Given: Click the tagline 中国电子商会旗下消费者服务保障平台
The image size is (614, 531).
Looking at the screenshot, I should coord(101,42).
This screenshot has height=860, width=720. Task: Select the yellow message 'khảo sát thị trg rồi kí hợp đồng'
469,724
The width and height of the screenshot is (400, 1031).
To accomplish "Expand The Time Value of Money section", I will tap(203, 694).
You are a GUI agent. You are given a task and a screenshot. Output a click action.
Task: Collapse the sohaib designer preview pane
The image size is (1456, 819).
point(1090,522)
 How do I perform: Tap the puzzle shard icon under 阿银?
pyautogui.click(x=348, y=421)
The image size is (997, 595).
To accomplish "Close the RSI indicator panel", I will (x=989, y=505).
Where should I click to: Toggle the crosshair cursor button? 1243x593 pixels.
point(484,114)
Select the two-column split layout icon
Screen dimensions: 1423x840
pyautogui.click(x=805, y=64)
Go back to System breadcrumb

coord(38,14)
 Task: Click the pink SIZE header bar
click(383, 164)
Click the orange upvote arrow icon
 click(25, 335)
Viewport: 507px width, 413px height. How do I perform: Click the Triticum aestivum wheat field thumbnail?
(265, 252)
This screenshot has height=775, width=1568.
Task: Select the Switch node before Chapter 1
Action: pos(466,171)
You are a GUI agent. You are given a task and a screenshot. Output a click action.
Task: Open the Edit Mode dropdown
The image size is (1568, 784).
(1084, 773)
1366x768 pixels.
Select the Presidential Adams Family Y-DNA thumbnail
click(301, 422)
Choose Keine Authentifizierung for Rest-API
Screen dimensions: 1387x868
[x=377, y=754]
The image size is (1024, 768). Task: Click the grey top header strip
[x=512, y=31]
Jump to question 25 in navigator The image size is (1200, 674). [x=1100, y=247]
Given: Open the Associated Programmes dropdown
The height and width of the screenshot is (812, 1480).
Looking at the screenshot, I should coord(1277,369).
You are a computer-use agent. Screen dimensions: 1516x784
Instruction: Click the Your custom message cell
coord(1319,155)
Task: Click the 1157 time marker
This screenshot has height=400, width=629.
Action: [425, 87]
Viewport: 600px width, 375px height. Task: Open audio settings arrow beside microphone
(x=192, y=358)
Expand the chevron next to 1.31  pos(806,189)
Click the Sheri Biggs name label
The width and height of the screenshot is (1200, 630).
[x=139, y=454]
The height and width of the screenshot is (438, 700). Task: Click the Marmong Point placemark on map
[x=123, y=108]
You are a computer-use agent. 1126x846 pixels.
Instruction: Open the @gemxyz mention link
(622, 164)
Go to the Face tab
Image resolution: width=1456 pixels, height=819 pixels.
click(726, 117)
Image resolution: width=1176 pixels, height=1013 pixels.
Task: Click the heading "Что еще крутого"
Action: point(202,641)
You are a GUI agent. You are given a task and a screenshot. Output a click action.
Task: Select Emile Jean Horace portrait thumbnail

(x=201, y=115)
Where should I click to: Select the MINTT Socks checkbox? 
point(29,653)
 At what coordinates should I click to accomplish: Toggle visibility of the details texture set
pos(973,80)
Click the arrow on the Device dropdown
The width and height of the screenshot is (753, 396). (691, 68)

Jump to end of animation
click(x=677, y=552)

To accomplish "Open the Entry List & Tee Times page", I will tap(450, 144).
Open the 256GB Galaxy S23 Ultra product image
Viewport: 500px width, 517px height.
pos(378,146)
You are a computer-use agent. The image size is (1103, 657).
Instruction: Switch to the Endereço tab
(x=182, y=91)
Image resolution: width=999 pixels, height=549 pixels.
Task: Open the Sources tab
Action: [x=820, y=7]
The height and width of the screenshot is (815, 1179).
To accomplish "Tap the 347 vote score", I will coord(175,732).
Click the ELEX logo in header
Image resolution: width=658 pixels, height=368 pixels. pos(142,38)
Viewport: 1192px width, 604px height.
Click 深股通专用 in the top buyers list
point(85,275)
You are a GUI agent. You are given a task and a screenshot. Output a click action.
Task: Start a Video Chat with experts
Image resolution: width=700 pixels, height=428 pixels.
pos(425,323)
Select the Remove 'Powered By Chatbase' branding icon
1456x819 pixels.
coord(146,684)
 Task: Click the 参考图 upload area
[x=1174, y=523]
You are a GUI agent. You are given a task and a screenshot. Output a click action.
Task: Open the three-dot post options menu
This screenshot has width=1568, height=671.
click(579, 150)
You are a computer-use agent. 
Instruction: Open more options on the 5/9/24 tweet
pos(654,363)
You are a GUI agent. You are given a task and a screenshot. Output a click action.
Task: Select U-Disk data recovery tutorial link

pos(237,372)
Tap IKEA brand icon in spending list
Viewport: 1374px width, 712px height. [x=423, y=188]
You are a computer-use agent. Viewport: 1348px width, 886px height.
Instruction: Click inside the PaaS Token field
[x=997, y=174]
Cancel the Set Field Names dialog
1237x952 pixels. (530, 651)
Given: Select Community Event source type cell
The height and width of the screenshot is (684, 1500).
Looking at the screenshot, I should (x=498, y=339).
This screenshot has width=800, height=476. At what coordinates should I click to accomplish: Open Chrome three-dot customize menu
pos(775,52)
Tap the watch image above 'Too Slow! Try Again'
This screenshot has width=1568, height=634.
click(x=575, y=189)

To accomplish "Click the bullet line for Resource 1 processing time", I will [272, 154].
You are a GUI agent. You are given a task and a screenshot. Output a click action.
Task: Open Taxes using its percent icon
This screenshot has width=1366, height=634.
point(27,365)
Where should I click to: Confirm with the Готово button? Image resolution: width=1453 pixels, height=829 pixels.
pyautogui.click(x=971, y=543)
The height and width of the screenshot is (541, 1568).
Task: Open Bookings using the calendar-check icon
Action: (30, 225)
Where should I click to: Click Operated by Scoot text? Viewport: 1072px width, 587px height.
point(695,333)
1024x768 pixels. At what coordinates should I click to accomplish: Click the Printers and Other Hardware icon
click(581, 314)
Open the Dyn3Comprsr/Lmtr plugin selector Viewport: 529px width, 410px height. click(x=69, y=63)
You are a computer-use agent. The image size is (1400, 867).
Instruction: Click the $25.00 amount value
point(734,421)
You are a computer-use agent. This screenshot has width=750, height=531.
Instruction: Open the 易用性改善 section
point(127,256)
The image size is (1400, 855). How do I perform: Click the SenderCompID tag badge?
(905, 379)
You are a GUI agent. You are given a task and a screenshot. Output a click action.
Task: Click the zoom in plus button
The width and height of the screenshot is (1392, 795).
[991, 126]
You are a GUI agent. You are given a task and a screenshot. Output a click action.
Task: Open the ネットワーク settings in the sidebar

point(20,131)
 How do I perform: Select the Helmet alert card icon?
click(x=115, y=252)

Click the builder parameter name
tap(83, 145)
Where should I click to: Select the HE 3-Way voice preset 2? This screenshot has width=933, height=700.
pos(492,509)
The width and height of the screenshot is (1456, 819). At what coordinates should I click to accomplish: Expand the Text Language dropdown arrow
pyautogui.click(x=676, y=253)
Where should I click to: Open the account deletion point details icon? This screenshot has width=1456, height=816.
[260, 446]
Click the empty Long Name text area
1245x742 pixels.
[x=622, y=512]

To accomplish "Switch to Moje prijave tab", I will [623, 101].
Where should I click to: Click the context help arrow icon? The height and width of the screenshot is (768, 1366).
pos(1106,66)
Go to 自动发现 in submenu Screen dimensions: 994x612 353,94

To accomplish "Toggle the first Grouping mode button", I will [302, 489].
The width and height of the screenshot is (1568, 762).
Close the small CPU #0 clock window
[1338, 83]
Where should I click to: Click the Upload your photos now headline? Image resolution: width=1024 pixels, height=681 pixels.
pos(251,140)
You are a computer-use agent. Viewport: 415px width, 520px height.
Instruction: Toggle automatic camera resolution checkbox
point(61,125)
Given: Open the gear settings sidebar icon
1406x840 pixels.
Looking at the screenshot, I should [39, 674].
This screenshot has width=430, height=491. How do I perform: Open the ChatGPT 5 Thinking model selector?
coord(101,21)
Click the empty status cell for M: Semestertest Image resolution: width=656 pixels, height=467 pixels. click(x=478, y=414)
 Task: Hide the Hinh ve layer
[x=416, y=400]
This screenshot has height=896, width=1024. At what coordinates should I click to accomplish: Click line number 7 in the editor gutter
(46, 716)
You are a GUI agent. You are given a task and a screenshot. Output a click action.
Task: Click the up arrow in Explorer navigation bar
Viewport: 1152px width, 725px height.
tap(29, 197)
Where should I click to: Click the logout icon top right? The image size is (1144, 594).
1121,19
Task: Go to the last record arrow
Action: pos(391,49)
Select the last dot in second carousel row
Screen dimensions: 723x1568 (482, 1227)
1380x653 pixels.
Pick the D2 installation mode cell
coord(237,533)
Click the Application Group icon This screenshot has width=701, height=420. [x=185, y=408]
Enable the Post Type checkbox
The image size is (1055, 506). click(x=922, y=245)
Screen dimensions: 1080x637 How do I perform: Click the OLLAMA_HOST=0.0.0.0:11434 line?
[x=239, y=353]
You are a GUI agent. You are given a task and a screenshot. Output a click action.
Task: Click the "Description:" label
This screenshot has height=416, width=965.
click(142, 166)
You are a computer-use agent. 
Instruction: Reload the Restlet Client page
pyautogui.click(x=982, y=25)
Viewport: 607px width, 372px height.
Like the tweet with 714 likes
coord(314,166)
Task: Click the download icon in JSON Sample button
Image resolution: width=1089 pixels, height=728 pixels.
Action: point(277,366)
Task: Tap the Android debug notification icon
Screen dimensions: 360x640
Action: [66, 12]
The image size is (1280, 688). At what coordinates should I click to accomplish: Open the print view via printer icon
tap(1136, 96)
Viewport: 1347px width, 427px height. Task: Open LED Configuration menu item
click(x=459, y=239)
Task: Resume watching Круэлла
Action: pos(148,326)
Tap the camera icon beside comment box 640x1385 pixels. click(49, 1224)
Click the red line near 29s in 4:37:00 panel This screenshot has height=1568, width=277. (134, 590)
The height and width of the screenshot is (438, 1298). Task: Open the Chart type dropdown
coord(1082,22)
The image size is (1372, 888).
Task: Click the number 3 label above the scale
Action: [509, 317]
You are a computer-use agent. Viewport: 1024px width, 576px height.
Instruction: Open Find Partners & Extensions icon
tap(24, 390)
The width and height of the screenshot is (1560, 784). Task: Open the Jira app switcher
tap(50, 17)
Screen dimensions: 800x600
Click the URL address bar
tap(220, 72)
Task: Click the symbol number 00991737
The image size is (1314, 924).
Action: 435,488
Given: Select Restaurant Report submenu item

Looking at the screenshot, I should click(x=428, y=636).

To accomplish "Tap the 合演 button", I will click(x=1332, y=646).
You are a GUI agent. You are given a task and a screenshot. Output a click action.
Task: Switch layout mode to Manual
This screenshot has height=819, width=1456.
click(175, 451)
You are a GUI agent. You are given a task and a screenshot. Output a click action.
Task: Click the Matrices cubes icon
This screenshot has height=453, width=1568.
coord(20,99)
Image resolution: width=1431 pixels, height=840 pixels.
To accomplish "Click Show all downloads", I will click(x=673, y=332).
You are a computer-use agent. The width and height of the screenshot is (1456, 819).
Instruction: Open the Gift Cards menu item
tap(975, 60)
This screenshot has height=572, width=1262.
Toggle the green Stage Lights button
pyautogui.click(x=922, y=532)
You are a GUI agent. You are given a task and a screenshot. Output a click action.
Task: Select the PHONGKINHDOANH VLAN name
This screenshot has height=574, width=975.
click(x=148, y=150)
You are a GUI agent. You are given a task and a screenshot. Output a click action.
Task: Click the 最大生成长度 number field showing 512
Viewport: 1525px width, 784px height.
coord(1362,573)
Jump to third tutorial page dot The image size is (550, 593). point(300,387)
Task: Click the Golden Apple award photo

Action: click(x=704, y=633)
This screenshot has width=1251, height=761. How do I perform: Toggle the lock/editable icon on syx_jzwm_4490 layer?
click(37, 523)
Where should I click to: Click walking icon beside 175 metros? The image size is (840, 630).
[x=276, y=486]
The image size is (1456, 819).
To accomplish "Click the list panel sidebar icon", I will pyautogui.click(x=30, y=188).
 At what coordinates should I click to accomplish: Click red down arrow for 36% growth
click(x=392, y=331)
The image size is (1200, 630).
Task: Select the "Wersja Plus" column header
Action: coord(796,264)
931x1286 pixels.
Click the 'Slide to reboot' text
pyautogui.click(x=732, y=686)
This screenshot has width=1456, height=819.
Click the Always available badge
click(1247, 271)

**********

__What to work on__. Starting at the line that contains "The width and height of the screenshot is (400, 1031)." and stopping after the line that contains "will (x=989, y=505).", render the data as a JSON list of strings, one string per line, with blank lines omitted.

__Answer in full__.
[
  "The width and height of the screenshot is (400, 1031).",
  "To accomplish \"Expand The Time Value of Money section\", I will tap(203, 694).",
  "You are a GUI agent. You are given a task and a screenshot. Output a click action.",
  "Task: Collapse the sohaib designer preview pane",
  "The image size is (1456, 819).",
  "point(1090,522)",
  " How do I perform: Tap the puzzle shard icon under 阿银?",
  "pyautogui.click(x=348, y=421)",
  "The image size is (997, 595).",
  "To accomplish \"Close the RSI indicator panel\", I will (x=989, y=505)."
]